- Directed by: Hugh Harman (uncredited)
- Produced by: Hugh Harman Rudolf Ising
- Music by: Scott Bradley (uncredited) Baron Keyes (uncredited)
- Color process: Technicolor
- Production company: Harman-Ising Productions
- Distributed by: Metro-Goldwyn-Mayer
- Release date: March 7, 1936;
- Running time: 8:11
- Language: English

= The Old Mill Pond =

The Old Mill Pond is a 1936 American animated short film in the Happy Harmonies series, directed by Hugh Harman for Metro-Goldwyn-Mayer.

The short was nominated at the 1936 Academy Awards for Academy Award for Best Animated Short Film but lost to Disney's Silly Symphony short, The Country Cousin.

==Summary==
Fish and frogs gather at a pond. The performers are caricatures of Cab Calloway, Fats Waller, Bill "Bojangles" Robinson, Louis Armstrong, Stepin Fetchit, Ethel Waters and The Mills Brothers.

==Sequel==
The Old Mill Pond was followed by sequel, Swing Wedding in 1937.

==Reception==
The Film Daily (May 13, 1936): "This musical comedy cartoon is a knockout.

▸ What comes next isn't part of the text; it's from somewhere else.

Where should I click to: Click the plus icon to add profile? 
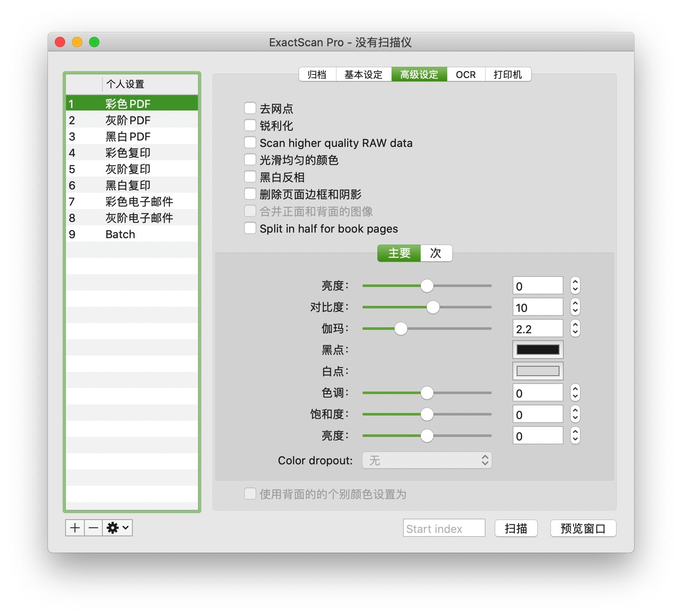point(75,528)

Following the opening, which is the song "Down by the Old Mill Stream", the impersonations are Cab Calloway and his band doing "Minnie the Moocher" routine, "Fats" Waller doing his piano number, Bill Robinson his taps, the Mills Bros. their "Hold That Tiger", Stepin Fechit is presented, and a dancing chorus does "Jungle Rhythm". The Technicolor is beautiful, especially in the water numbers. This short is just one load of entertainment all the way through".

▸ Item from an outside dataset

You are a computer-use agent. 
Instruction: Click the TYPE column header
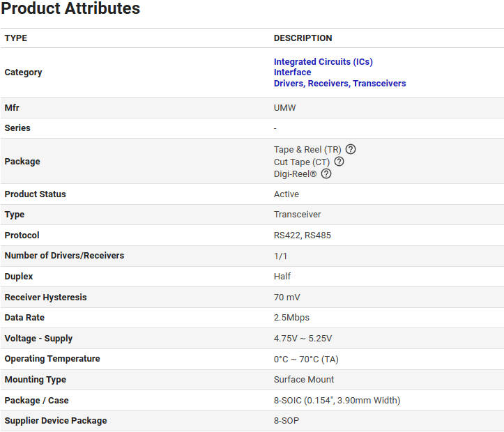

The Film Daily (June 1, 1936): "In Technicolor, a swell interpretation by the frogs in the millpond of the famous colored artists of tap dance and orchestra. The leading lights among the colored entertainers are presented in fine imitations, the technique is very clever, and the entire production a real novelty in cartoon with beautiful color and catchy music".